Heather Paulson is a Ph.D. candidate in the Department of Literature at UCSD. Her research examines the ways that feminist communal communities help create healing spaces for working-class people of multiracial backgrounds during periods of environmental and economic crisis. Heather was the first in her family to attend college and is an alum of San Diego Miramar College and UC Berkeley, graduating with the highest honors in English and Gender and Women’s Studies. She taught various educational levels predominantly in low-income schools for nearly a decade while also earning a Master of Education degree at the University of Hawai’i, Mānoa before returning to get her Ph.D. at UCSD. Both her experience as a first-generation college student and her research on labor, gender, and race continue to influence her pedagogical philosophy centering social justice and equity.

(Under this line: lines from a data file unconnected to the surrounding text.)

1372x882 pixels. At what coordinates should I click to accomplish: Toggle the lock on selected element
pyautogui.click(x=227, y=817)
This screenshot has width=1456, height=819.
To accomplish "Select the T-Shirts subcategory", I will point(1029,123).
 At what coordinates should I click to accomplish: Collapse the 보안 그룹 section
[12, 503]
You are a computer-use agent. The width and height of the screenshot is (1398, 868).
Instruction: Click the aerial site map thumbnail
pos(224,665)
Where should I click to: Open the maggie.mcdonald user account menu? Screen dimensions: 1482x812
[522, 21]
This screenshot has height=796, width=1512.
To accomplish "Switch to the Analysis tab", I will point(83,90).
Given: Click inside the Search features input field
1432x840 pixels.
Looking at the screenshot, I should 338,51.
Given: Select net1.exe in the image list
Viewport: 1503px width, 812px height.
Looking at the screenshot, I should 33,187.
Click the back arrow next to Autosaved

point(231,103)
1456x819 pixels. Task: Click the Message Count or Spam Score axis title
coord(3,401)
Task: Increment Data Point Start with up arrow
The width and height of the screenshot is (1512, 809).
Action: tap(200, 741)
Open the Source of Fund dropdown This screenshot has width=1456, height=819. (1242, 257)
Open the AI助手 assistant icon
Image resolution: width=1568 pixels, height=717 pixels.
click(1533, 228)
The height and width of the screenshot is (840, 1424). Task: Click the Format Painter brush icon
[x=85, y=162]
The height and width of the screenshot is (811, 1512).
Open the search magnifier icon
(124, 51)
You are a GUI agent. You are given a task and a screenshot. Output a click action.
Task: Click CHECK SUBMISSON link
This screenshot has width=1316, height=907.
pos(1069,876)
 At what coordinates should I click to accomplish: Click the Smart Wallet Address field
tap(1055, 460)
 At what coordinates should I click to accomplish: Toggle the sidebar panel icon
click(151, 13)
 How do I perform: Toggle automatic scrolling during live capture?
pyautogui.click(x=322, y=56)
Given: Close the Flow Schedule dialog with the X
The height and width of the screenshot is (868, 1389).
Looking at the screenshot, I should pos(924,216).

IVANA POLIĆ | Department of History

Ivana Polić is a doctoral candidate in Modern European History in the History Department at University of California San Diego, where she also works as a Teaching Assistant for Eleanor Roosevelt’s well-regarded Making of the Modern World Program. Her research focuses on the history of childhood and youth. She explores the importance of these generations in large scale processes such as modern nation and state building. Her dissertation project, “The (Re)Making of Young Patriots: Children and Nation Building in Wartime Croatia (1990-1995),” looks at the centrality of children and childhood in 1990s Croatia, where nation building took place in the midst of an ethnic conflict unseen in Europe since the Second World War. This dissertation research has been supported by the Association for Slavic, East European and Eurasian Studies Research Grant, Association for Women in Slavic Studies Graduate Research Award, UC’s Frontiers of Innovation Scholars Program fellowship, UCSD’s International Institute Research Grant, and Friends of the International Center Fellowship. She was born in Rijeka, Croatia, where she also received her Bachelor’s and Master’s degree in History and English, both teaching-oriented majors. After moving to San Diego in 2014, her capacity as an international student at UCSD as well as engagement with the (South)Eastern European immigrant community in wider San Diego area allowed her to gain some insights related to the concerns of students attending the city’s community colleges. While a fellow of the Mellon Integrated Initiative, she is interested in learning more about the educational needs of immigrant and refugee students within the wider student body of San Diego community colleges.